进房后。
“你去床铺上歇会吧,我铺下地铺。”我说道。
“我来帮你吧,我可是你婆娘。”陈恭故意打趣道。
“……,呃。”
“别愣着了。”陈恭将床上的被褥抱了一床过来。
“哦。”我搭过手共同铺起地铺来。
“赵埙,第一夜你是不是一夜未眠?”陈恭边整理着铺沿边问道。
“你如何知?”
“我也一夜未眠。”陈恭有些脸红的说道,“从未与男子共处一室,不习惯。”
“无奈之举,分开两房,容易引人怀疑。”我说道。
“我清楚。”
“我也未和女子共处一室过。”我实言道。
“你和陆清澜在天雪阁时没处过吗?”陈恭似乎有些不信。
“没有,师娘很严厉,我和师姐未成亲前,她不允许我们越雷池。”
我随口回道。
“哦,那就好。”陈恭松口气喜道。
“……。”我摆好布枕,“那你知道我未眠,为何未说话?”
“我就想静静地听你嘘吸。”陈恭站起身说道。
“……。”我无法理解她的想法,“铺好了,歇会吧。”
我弯身躺在地铺上,看着站在一旁的陈恭,劝道:“你去床铺上歇息会吧。”
“你去旁边些。

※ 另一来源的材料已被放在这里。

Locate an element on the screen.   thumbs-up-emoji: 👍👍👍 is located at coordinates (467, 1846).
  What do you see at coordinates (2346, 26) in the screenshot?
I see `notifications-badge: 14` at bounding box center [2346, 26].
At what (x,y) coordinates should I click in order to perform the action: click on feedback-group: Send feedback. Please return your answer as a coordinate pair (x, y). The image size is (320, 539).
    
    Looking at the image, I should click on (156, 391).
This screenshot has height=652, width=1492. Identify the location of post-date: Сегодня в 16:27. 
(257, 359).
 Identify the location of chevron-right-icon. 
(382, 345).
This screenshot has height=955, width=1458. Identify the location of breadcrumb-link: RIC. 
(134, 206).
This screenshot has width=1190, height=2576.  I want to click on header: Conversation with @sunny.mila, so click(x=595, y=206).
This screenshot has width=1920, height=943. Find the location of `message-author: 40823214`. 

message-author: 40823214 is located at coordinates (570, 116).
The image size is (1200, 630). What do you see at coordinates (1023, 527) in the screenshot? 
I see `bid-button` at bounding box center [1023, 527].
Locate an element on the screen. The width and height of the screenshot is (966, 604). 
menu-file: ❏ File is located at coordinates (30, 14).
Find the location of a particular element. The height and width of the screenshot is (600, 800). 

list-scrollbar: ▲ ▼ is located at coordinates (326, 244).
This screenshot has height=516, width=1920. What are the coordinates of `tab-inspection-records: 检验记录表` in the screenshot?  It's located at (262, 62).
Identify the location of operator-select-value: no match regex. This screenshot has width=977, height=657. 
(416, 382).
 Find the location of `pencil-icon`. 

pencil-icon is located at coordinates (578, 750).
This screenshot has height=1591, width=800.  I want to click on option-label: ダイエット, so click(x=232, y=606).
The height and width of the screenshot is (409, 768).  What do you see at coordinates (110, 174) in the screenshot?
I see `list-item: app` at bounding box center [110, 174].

”
“作甚?”口中边问着,我下意识地按她吩咐向一旁挪了挪。
陈恭抿着嘴巴,缓缓弯身正躺在我一旁,“我想在你旁边躺会。”
“呃……。”我愣着看向她的侧脸,随即转身过,也正躺着看向屋顶,目光死死盯着屋顶漏下的微光,喉结滚动数次,胸腔里的气息都凌乱不止。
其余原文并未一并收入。